When a large portion of the internet went offline earlier this week, no one could have guessed that the reason for it would be a simple typo. Yet, that’s exactly what happened, as Amazon gave an explanation to the incident.
Earlier this week, a number of big websites (and an even greater number of smaller ones) went offline for five hours – Trello, Lonely Planet, Medium, IFTTT, Quora, and pretty much every site built on Wix.
All the sites are hosted by Amazon’s Web Services, and that’s where the things have gone haywire. Apparently, its employees in northern Virginia were investigating a problem with slower billing. As a fix, they intended to remove a small number of servers. They ended up removing a large number of servers, and that’s when our headaches started.

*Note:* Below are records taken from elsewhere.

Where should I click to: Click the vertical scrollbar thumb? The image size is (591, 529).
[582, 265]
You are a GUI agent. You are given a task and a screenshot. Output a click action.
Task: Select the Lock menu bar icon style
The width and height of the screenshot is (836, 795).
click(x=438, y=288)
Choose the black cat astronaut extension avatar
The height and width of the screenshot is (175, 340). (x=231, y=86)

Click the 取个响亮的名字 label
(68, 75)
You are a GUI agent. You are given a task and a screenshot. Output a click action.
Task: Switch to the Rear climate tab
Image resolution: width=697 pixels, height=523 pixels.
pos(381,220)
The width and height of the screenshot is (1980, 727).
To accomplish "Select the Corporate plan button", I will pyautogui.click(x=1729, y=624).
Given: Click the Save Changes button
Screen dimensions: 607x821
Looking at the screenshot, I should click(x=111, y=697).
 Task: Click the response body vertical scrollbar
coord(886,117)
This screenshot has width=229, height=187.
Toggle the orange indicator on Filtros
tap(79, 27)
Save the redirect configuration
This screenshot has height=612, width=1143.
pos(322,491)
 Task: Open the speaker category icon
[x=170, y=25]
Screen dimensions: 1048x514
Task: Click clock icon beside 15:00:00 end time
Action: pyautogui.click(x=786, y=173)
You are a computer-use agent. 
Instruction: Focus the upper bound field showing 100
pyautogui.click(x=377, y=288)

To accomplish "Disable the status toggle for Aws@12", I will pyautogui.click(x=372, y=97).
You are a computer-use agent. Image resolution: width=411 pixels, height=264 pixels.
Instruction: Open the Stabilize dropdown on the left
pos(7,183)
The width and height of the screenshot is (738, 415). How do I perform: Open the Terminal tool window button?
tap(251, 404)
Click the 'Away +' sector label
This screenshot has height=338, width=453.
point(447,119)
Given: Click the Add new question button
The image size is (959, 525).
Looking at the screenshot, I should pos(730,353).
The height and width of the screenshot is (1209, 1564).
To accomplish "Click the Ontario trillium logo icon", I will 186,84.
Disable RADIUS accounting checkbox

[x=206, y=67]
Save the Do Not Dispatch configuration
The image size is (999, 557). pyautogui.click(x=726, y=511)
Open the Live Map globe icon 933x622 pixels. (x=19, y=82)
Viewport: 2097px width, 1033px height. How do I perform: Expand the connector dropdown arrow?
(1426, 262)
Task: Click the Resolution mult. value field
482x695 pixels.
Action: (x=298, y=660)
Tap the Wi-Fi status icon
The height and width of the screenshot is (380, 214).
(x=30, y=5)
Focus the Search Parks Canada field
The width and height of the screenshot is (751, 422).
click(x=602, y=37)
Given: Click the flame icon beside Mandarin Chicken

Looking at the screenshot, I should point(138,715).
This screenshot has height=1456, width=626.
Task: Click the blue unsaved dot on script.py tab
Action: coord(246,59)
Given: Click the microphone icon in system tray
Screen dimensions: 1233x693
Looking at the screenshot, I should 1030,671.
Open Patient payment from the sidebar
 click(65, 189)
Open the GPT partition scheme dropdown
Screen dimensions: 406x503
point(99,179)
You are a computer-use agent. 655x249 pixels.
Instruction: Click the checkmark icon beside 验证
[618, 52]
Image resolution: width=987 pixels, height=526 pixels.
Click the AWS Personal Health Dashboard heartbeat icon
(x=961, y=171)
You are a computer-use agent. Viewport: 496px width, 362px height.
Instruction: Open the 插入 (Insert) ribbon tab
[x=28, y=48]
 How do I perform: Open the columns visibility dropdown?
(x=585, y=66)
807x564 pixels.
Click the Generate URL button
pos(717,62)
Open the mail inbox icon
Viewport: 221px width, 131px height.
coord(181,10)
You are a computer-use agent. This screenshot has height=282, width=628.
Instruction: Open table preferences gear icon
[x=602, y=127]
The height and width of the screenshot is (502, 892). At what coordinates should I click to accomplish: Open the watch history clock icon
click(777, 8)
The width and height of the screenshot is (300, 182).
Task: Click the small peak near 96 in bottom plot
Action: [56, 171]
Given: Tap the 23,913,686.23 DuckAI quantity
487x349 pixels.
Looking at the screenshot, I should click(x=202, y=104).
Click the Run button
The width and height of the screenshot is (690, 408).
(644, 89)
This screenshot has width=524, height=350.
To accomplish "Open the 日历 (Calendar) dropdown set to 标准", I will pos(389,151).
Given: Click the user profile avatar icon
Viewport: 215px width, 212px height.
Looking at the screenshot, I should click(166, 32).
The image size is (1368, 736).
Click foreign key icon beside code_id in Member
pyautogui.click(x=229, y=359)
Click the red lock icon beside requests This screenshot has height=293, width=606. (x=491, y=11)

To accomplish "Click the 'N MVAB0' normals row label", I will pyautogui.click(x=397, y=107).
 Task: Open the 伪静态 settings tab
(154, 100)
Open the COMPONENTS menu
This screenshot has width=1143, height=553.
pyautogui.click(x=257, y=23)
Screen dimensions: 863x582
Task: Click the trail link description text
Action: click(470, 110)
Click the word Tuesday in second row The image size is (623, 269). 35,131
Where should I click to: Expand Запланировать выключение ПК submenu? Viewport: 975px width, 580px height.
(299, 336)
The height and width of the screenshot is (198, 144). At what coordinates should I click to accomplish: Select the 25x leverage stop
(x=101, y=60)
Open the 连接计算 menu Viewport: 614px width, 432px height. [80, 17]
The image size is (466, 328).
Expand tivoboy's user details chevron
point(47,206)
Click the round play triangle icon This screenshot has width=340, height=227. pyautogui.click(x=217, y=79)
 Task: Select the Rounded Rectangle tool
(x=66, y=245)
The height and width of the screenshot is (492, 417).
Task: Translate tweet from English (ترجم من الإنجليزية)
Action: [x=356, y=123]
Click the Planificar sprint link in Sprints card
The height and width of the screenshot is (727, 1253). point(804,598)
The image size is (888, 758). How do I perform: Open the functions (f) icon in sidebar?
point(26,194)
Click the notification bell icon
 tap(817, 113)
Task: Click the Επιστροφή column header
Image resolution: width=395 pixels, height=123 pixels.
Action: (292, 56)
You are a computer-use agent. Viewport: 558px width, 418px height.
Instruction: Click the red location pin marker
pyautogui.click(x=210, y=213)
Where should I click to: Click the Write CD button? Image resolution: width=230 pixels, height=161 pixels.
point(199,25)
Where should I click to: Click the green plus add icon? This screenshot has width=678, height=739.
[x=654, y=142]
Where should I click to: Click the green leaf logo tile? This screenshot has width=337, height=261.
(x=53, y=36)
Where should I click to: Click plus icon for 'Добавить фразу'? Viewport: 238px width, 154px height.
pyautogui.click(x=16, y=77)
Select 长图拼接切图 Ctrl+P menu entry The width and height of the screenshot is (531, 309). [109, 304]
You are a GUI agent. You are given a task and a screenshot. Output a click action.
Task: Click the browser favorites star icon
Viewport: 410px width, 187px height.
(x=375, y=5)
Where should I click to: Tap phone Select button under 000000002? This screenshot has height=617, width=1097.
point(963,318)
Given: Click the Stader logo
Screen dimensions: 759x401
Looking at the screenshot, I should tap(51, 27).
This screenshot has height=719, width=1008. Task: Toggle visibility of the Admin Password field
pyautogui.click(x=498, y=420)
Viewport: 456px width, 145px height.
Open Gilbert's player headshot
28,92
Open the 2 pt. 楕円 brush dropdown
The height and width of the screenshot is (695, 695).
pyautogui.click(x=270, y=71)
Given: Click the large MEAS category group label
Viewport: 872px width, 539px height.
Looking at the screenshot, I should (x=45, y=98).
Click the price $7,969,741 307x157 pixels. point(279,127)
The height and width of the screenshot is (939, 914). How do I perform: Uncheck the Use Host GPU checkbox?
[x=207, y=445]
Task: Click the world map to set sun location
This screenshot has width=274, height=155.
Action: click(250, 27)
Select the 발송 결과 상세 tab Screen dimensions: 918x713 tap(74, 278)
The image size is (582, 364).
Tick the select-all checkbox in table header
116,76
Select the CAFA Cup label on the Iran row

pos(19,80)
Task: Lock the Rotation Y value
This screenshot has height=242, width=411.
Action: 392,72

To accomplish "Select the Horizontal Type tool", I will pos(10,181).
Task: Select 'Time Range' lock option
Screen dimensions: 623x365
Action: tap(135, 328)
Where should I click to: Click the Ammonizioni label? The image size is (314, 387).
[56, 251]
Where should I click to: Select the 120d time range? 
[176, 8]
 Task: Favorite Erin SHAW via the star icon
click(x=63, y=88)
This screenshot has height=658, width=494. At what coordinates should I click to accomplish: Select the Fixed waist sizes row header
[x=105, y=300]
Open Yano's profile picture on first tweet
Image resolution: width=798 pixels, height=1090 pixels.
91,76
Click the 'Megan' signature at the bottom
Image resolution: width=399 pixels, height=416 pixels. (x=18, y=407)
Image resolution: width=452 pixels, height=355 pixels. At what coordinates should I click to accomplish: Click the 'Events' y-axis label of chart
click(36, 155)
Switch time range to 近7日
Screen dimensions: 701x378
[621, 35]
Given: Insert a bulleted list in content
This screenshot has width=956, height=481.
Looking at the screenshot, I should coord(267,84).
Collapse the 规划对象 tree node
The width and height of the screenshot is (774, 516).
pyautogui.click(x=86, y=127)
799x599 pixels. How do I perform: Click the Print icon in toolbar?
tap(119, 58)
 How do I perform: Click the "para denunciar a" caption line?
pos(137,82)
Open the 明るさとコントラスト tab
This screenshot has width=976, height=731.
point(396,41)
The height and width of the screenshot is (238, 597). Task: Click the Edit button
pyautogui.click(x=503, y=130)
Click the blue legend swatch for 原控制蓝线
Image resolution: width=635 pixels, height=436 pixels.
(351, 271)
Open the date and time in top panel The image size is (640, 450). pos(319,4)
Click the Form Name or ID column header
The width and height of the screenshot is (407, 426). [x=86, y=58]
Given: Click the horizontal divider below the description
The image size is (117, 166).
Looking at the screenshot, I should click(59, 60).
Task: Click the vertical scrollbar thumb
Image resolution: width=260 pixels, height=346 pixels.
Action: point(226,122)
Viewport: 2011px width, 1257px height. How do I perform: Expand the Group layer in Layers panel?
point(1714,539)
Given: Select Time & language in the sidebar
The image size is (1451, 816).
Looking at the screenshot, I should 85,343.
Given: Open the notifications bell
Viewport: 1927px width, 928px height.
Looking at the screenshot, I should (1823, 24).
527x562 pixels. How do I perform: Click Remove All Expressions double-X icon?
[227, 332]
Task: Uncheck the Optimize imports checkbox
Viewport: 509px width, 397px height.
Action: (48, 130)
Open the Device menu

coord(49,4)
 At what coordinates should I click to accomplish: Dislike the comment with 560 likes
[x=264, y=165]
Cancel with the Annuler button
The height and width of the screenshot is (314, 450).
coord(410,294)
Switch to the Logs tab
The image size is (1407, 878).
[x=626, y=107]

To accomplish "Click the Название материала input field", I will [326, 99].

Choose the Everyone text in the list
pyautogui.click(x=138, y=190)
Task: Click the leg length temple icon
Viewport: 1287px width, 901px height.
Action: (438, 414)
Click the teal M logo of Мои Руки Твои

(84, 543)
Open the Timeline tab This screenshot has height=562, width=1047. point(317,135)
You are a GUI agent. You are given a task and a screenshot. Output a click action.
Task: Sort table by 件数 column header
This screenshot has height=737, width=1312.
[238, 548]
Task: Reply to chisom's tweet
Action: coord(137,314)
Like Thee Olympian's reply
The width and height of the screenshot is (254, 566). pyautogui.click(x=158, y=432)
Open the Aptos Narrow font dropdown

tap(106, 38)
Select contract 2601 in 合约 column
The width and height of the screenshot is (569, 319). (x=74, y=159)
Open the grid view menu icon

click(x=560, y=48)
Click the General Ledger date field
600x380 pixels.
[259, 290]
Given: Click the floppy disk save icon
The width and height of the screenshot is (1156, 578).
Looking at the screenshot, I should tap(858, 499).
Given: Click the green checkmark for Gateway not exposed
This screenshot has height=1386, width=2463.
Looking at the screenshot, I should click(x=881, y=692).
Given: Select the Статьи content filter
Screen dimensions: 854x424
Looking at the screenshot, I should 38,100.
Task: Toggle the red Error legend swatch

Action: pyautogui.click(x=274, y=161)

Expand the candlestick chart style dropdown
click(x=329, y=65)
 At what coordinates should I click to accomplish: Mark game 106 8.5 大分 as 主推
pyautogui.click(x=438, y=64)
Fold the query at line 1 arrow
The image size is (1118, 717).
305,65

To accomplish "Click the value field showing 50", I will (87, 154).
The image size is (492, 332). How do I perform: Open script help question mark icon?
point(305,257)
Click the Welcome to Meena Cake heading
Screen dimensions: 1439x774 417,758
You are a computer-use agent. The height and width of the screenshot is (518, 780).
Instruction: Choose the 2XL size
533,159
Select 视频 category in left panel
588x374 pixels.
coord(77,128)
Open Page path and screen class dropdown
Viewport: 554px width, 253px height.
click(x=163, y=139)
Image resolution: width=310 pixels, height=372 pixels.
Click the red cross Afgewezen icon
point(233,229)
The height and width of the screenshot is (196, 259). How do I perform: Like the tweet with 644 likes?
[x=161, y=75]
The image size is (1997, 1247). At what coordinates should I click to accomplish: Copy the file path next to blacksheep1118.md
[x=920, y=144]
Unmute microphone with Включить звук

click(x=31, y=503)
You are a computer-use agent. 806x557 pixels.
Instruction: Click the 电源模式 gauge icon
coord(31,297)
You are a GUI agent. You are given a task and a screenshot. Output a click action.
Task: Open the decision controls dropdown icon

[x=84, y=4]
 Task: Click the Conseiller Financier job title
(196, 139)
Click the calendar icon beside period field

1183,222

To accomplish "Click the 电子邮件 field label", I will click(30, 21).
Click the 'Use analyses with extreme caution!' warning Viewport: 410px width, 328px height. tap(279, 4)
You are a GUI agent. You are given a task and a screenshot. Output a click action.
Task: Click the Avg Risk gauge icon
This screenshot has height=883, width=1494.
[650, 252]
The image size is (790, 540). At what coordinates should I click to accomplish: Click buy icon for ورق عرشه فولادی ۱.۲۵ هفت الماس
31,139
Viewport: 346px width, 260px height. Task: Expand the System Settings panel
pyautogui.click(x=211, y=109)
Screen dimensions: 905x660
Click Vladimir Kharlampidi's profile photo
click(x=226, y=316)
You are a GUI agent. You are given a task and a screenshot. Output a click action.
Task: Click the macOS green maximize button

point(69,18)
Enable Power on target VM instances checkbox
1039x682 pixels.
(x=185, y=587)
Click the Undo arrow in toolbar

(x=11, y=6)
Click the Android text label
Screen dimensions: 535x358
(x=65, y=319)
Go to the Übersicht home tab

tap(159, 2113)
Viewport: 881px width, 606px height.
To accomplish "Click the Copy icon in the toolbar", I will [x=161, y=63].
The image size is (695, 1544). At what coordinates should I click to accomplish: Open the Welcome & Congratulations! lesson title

“At 9:37AM PST, an authorized S3 team member using an established playbook executed a command which was intended to remove a small number of servers for one of the S3 subsystems that is used by the S3 billing process,” Amazon said. “Unfortunately, one of the inputs to the command was entered incorrectly and a larger set of servers was removed than intended.”
It took them a while to get things back on track.
“Removing a significant portion of the capacity caused each of these systems to require a full restart. While these subsystems were being restarted, S3 was unable to service requests. Other AWS services in the US-EAST-1 Region that rely on S3 for storage, including the S3 console, Amazon Elastic Compute Cloud (EC2) new instance launches, Amazon Elastic Block Store (EBS) volumes (when data was needed from a S3 snapshot), and AWS Lambda were also impacted while the S3 APIs were unavailable.”
Amazon apologized for the incident and promised to “do everything we can to learn from this event.”